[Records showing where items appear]
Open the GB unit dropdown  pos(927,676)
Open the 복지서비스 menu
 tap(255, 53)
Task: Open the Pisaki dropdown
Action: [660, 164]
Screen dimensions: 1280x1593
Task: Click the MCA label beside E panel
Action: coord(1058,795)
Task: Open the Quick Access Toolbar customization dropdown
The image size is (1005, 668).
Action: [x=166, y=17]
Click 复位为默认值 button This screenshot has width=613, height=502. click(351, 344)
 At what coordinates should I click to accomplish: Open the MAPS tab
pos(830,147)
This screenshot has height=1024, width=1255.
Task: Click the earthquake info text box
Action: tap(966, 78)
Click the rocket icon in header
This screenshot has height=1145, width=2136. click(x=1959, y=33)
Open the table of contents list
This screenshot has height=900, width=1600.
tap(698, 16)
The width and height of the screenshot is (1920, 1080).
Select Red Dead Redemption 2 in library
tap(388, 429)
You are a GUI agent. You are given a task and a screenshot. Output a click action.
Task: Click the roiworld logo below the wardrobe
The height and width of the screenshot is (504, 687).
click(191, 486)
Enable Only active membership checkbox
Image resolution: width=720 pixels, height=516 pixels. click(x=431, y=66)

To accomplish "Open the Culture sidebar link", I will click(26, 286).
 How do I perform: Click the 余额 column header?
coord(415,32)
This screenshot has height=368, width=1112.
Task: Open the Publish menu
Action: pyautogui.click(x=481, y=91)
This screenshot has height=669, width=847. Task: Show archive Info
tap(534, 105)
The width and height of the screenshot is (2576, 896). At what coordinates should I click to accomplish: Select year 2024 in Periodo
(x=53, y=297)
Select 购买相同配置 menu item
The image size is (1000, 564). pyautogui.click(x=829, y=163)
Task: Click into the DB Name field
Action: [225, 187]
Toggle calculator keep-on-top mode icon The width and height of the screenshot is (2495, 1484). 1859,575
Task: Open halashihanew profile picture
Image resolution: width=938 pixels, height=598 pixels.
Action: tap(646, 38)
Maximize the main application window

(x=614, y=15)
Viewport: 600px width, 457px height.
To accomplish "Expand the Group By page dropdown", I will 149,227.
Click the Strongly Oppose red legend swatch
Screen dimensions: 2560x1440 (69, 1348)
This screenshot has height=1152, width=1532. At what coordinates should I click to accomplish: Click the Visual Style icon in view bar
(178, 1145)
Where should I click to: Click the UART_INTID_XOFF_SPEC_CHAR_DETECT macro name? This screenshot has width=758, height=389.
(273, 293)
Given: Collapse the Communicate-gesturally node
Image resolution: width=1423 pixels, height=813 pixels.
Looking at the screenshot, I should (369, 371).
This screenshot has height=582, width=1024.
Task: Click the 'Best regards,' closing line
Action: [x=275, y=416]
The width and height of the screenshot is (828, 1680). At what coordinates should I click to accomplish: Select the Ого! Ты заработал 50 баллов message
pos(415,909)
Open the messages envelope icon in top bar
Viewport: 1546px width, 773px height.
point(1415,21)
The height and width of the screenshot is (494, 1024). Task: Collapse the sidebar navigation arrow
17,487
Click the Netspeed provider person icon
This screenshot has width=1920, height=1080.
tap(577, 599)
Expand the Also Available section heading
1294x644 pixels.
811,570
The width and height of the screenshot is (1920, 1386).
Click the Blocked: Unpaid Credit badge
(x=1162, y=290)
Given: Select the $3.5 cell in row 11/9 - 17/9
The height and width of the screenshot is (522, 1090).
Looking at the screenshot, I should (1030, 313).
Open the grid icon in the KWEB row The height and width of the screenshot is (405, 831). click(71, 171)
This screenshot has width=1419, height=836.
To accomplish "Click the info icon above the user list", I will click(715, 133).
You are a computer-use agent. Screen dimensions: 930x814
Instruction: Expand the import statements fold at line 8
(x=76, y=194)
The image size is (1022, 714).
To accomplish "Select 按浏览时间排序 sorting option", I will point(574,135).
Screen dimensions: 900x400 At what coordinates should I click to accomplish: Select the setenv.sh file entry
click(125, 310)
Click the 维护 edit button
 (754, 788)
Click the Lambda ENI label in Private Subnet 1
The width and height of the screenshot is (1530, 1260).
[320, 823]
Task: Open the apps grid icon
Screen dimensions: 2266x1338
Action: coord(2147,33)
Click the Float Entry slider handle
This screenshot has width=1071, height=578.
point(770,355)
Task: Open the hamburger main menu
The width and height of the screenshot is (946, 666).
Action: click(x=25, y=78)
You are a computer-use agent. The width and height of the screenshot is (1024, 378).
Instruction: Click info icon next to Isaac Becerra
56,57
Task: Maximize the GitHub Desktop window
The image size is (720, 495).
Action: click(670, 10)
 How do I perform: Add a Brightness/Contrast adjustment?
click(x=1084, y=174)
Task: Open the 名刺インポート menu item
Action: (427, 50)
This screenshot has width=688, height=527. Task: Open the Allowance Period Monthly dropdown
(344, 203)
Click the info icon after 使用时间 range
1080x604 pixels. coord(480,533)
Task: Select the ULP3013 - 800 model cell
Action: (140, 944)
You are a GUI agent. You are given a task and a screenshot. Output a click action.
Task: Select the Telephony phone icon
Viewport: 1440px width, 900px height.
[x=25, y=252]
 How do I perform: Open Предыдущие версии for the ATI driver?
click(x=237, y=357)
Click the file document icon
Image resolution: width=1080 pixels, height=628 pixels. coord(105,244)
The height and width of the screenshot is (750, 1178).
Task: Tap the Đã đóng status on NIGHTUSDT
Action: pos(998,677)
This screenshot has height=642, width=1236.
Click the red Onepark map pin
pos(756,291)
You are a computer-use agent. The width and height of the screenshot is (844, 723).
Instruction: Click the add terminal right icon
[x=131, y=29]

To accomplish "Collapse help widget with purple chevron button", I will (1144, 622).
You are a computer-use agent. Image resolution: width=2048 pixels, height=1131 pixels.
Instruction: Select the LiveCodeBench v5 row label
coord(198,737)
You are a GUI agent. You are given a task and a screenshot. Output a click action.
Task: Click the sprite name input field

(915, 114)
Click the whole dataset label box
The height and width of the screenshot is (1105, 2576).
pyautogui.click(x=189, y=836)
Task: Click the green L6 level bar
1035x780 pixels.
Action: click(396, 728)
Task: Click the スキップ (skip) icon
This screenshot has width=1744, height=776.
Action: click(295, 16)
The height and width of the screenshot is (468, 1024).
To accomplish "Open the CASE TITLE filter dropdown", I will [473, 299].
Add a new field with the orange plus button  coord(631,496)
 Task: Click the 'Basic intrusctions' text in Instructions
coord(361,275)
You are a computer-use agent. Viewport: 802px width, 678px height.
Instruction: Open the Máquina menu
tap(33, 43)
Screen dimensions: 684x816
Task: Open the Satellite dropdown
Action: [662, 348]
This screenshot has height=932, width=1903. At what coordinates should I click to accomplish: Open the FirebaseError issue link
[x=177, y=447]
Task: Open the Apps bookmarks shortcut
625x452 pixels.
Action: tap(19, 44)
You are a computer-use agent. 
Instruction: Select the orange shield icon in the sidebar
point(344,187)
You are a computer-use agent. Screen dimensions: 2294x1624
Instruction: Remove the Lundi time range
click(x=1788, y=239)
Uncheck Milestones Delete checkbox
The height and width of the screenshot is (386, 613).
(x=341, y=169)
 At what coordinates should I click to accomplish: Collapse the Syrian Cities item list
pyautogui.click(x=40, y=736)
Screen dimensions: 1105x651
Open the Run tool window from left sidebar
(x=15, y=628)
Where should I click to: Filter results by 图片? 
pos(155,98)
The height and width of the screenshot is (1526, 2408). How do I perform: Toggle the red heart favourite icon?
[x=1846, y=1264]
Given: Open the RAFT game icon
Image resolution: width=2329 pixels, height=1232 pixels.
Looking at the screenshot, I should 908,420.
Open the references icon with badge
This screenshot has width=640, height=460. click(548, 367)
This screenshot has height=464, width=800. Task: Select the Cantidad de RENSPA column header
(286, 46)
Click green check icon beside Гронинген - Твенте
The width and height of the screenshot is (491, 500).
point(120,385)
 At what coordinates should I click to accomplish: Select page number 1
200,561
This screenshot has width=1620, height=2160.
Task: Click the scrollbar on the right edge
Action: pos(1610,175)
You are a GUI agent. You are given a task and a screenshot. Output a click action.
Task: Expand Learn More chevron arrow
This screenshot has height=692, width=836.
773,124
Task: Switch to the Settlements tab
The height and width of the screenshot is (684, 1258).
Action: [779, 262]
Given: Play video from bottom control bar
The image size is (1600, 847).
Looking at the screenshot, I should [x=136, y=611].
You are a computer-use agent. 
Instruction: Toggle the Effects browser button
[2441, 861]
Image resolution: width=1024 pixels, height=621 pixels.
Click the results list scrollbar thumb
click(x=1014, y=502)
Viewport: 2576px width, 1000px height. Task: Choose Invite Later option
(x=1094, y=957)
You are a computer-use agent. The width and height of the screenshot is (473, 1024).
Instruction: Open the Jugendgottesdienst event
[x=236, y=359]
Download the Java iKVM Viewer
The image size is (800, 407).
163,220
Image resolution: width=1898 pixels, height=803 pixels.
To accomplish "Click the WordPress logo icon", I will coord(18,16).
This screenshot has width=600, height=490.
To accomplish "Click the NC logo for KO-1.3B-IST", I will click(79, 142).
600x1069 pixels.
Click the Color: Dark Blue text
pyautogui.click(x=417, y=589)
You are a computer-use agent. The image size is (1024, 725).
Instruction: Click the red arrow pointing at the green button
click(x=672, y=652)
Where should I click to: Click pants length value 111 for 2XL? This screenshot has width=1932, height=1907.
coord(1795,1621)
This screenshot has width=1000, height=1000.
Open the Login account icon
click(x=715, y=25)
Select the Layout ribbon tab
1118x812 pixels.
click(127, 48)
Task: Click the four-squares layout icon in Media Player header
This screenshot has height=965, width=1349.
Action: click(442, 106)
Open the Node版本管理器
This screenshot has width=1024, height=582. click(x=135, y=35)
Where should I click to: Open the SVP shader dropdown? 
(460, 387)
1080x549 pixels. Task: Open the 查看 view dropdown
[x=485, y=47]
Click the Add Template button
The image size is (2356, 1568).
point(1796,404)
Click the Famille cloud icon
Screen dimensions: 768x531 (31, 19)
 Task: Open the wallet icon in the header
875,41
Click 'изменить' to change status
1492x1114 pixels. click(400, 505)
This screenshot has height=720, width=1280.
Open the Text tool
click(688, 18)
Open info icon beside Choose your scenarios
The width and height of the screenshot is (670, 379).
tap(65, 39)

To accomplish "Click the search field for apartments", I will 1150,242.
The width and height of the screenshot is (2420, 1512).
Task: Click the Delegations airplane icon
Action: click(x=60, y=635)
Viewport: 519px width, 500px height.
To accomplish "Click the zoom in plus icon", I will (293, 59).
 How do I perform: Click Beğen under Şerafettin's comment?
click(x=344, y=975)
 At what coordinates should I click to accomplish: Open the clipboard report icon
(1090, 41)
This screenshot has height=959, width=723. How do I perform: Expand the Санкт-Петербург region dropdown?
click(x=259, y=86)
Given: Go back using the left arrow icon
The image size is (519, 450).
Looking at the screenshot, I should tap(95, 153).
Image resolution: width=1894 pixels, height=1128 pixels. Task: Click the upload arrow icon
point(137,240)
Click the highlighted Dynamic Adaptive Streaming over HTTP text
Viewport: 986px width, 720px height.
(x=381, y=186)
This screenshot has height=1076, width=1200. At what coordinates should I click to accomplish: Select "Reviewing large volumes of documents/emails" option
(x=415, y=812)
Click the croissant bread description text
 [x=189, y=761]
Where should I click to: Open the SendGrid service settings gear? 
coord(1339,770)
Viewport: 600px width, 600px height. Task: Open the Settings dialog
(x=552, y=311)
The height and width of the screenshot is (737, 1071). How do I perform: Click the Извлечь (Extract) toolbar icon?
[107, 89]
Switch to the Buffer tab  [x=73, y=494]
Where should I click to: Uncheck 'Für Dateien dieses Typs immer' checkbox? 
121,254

• **Problem statement**: Identify every line in the records that contains the word "list", and copy each of those lines.

• **Problem solution**:
Open the table of contents list
To accomplish "Click the info icon above the user list", I will click(715, 133).
 At what coordinates should I click to accomplish: Collapse the Syrian Cities item list
Click the results list scrollbar thumb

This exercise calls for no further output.